- TEXTE PROPOSÉ:
==========

Les axes majeurs sont clairement établis : retour à la semaine de 4,5 jours pour le primaire ; la durée de 36 semaines reste inchangée pour 2013, mais « pourra évoluer dans les prochaines années » ; une langue vivante dès le CP et scolarisation des moins de 3 ans encouragée ; morale laïque enseignée à partir de la sixième, mais pas avant 2015 ; création des Écoles supérieures du professorat et de l’éducation (ESPE) dès la rentrée 2013. D’autres ambitions sont affichées : réduction du redoublement et création d’un service public de l’enseignement numérique.
Anne Coffinier, directrice générale de la Fondation pour l’école, explique pourquoi il est grand temps, selon elle, de dépolitiser l’école.
JOL Press : Qu’est ce qui vous paraît le plus important dans le projet de Vincent Peillon ?
Sur la forme
Anne Coffinier : Le texte en lui-même appelle, il me semble, quelques commentaires : très long – comme l’était aussi la loi d’orientation et de programme pour l’avenir de l’école conçue par François Fillon en 2005 – ce texte illustre parfaitement la tendance française à l’inflation juridique, si bien dénoncée par Jean Foyer et Jean Carbonnier. Cet excès de textes étouffe les professeurs plus qu’il ne leur apporte de solution. À mon sens, le monde de l’enseignement aurait au contraire besoin d’un cadre juridique allégé, recentré sur l’essentiel et respectant ses libertés.
Le projet de loi comprend trop de modifications de façade qui compliquent inutilement la situation : à quoi bon par exemple rebaptiser des organismes existants comme les IUFM qui deviennent des ESPE (Écoles supérieures du professorat et de l’éducation), ou le haut conseil à l’éducation qui sera transformé en conseil national d’évaluation du système éducatif ?
Le gouvernement a aussi cédé à une autre tentation bien française : la création de nouveaux observatoires. Comme si l’on en avait pas assez ! Cela me fait penser à une blague que l’on racontait à l’Ena : « Une équipe d’aviron qui perdait régulièrement en compétition décida de nommer un observateur de l’équipe (donc une personne qui ne ramerait plus tout en continuant à peser son poids dans le bateau) pour trouver la solution. Et comme cette décision entraînait une défaite encore plus cuisante la course d’après, on décidait d’instituer un deuxième rameur qui observerait l’observateur, etc. » Ici, c’est tout comme. On aura donc de nouveaux comités Théodule, comme aurait dit de Gaulle : le Conseil supérieur des programmes, l’Institut des hautes études de l’éducation nationale (sans parler de l’observatoire de la laïcité, dont la création a été annoncée en dehors de ce projet de loi).

==========

[Relevés des positions cibles]

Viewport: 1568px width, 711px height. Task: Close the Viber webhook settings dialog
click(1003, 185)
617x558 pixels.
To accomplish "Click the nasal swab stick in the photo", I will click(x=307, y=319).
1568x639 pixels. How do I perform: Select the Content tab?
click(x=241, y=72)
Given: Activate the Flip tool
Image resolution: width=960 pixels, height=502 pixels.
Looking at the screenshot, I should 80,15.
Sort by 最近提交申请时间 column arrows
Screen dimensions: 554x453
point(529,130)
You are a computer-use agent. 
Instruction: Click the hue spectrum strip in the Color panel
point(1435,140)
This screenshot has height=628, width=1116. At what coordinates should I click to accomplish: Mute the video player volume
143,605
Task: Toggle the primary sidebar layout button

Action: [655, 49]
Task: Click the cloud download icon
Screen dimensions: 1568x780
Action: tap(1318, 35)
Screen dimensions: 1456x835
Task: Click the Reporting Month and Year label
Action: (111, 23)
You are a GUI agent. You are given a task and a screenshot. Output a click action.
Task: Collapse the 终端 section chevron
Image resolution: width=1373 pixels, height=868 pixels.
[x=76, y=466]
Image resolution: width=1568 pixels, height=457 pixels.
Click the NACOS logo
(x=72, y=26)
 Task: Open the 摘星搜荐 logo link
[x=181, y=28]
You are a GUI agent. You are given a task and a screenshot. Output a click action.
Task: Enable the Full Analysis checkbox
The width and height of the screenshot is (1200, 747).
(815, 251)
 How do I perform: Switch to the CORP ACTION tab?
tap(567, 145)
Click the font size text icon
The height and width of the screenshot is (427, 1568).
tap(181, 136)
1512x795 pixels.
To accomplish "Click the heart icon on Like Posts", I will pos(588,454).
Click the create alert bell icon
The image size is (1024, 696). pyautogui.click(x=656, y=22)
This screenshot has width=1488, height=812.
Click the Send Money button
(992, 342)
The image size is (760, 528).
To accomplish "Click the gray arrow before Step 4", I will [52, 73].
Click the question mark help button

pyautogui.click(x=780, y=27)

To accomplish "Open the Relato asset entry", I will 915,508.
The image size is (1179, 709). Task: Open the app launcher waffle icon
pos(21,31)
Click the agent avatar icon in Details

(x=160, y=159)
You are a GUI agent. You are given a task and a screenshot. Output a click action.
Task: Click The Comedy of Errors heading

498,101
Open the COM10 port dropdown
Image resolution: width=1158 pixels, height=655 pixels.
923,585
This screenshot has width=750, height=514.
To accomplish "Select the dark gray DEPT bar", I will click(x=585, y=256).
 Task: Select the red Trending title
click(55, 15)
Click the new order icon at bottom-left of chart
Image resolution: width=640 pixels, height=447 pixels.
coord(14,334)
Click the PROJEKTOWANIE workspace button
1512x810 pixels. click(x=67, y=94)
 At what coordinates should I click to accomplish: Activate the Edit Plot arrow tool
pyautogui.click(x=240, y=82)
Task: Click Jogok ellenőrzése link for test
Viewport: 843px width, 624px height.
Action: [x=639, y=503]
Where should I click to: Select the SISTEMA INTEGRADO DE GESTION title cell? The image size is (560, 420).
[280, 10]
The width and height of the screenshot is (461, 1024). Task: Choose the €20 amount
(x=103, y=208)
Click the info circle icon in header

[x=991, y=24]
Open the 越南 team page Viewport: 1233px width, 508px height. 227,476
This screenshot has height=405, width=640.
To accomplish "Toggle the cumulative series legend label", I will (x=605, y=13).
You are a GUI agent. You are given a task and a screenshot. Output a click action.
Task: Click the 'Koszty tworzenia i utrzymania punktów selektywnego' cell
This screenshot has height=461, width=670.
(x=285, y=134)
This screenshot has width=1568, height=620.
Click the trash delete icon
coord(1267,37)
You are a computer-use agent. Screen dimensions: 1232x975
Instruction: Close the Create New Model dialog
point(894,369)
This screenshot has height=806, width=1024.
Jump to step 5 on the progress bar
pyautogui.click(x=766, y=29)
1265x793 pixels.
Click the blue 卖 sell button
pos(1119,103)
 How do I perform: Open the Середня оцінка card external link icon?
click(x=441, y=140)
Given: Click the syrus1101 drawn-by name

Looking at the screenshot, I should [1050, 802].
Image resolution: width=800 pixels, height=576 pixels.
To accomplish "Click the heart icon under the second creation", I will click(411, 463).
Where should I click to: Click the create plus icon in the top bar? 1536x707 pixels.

==========

- TRAVAIL DEMANDÉ:
1 – D'après le texte proposé, à partir de quelle classe la morale laïque sera-t-elle enseignée ?
2 – Recopiez sans rien changer le passage du texte proposé qui s'ouvre sur les mots « Les axes majeurs » et se clôt sur « Vincent Peillon ? ».

- CORRIGÉ:
1 – À partir de la sixième, mais pas avant 2015.

2 –
Les axes majeurs sont clairement établis : retour à la semaine de 4,5 jours pour le primaire ; la durée de 36 semaines reste inchangée pour 2013, mais « pourra évoluer dans les prochaines années » ; une langue vivante dès le CP et scolarisation des moins de 3 ans encouragée ; morale laïque enseignée à partir de la sixième, mais pas avant 2015 ; création des Écoles supérieures du professorat et de l’éducation (ESPE) dès la rentrée 2013. D’autres ambitions sont affichées : réduction du redoublement et création d’un service public de l’enseignement numérique.
Anne Coffinier, directrice générale de la Fondation pour l’école, explique pourquoi il est grand temps, selon elle, de dépolitiser l’école.
JOL Press : Qu’est ce qui vous paraît le plus important dans le projet de Vincent Peillon ?